Thursday, December 8, 2016

The populist paradox [feedly]

The populist paradox
http://stumblingandmumbling.typepad.com/stumbling_and_mumbling/2016/12/the-populist-paradox.html

THE POPULIST PARADOX

Danny Finkelstein in the Times is good on the need to resist attempts to bully the Supreme Court. He says:

Our institutions – parliament, government, the courts – must serve a plural society, they must balance interests and protect rights.

The case for doing so lies in large part in cognitive diversity – the idea that a plurality of viewpoints is wiser than an individual one. Edmund Burke famously wrote:

We are afraid to put men to live and trade each on his own private stock of reason; because we suspect that this stock in each man is small, and that the individuals would do better to avail themselves of the general bank and capital of nations and of ages (Par 145).

Herein lies a virtue of the rule of law: laws represent the capital of wisdom of ages, and so should act as a check upon our present and perhaps fleeting judgments. Similarly, as Danny says, parliament "allows diverse representation."

Which brings me to a paradox. Academic research in recent years – inspired by Daniel Kahneman – has taught us that Burke was right. Our judgments can be flawed in many ways. Our private stock of wisdom (and knowledge too) is indeed small. We'd therefore expect to see more support for institutions that embody diversity and which check our judgements. And yet the rise of populism represents the exact opposite of this – the urge that one's opinion must over-ride all constraints.

What explains this paradox?

You might object that parliament and the courts aren't as diverse as Danny says. The former is dominated by PPEist clones and the Supreme Court judges are old, posh and white. This, though, is an argument for ensuring more genuine diversity, not for allowing mob opinion to be unchecked.

Another answer is that academic research hasn't affected public opinion. Yes, the BBC does broadcast some good programmes about social science. But it is scrupulous in ensuring these are confined to a ghetto on Radio 4 whilst slots which get bigger audiences are filled by speak your branes drivel.

But there's something else. Increasing academic awareness of the limits of our judgment has been outweighed by the rise of narcissism. Everyone (not just young people) is a special snowflake whose opinion must be respected. It's this, saysAnjana Ahuja, that underpins the populist backlash against science:

Facts and the search for objective truth make up the essence of science; a disregard for the same is not only a hallmark of the new politics but a badge of honour…Why is science under siege? One possible explanation is that it favours objective evidence over subjective experience*.

We see the same thing in Arron Banks' efforts to teach Mary Beard about the fall of the Roman Empire and Douglas Carswell telling scientists about the causes of tides. As Burke said, "they have no respect for the wisdom of others; but they pay it off by a very full measure of confidence in their own." My readers don't need telling about the Dunning-Kruger effect or that Daniel Kahneman said that overconfidence is the most damaging and widespread of mistakes – but many people still do.

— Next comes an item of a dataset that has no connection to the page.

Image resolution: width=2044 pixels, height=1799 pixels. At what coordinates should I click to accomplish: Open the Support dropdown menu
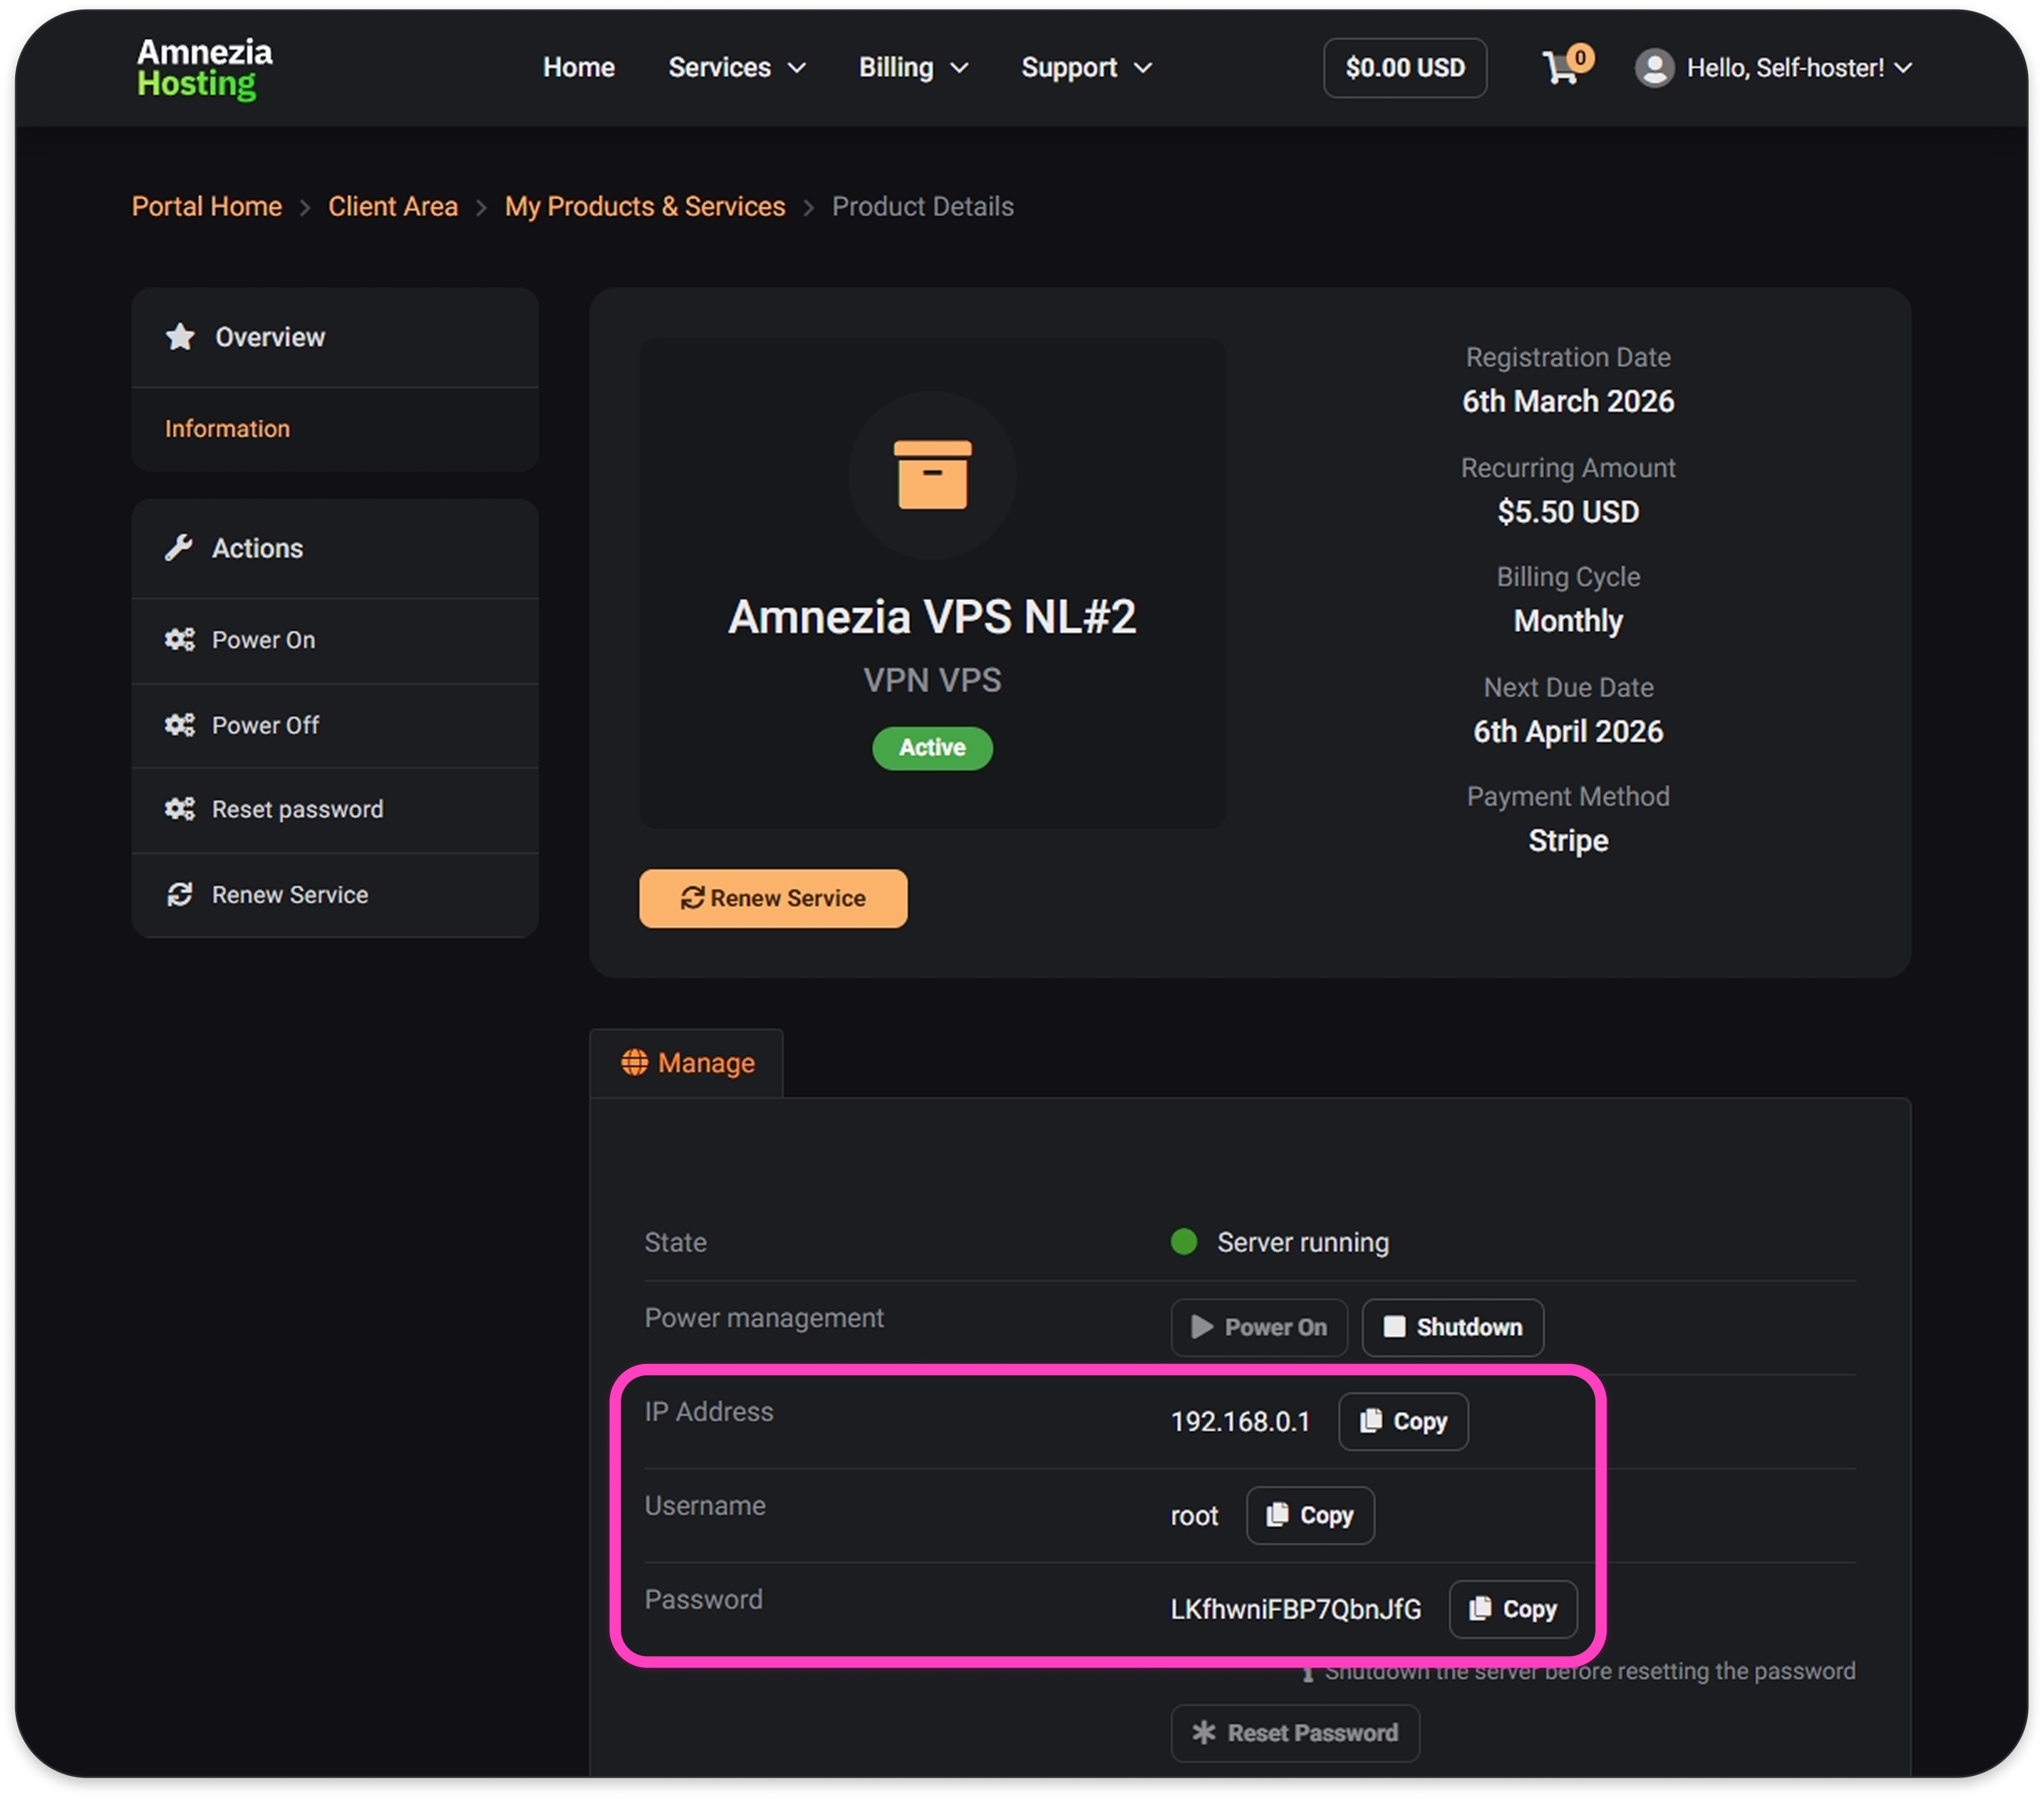pos(1086,68)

To be clear, my beef here is not so much with what you believe as how you believe it. There is a respectable case for Brexit, though it's weakening. What is unjustifiable is a fanaticism which wants to over-ride evidence, expertise and traditional institutions. This form of populism is not just a political problem but an intellectual and, dare I say it psychological, disorder.  

* She's writing about populist opposition to climate science. But we saw the same thing years ago when parents refused to give their children MMRvaccinations against the scientific evidence.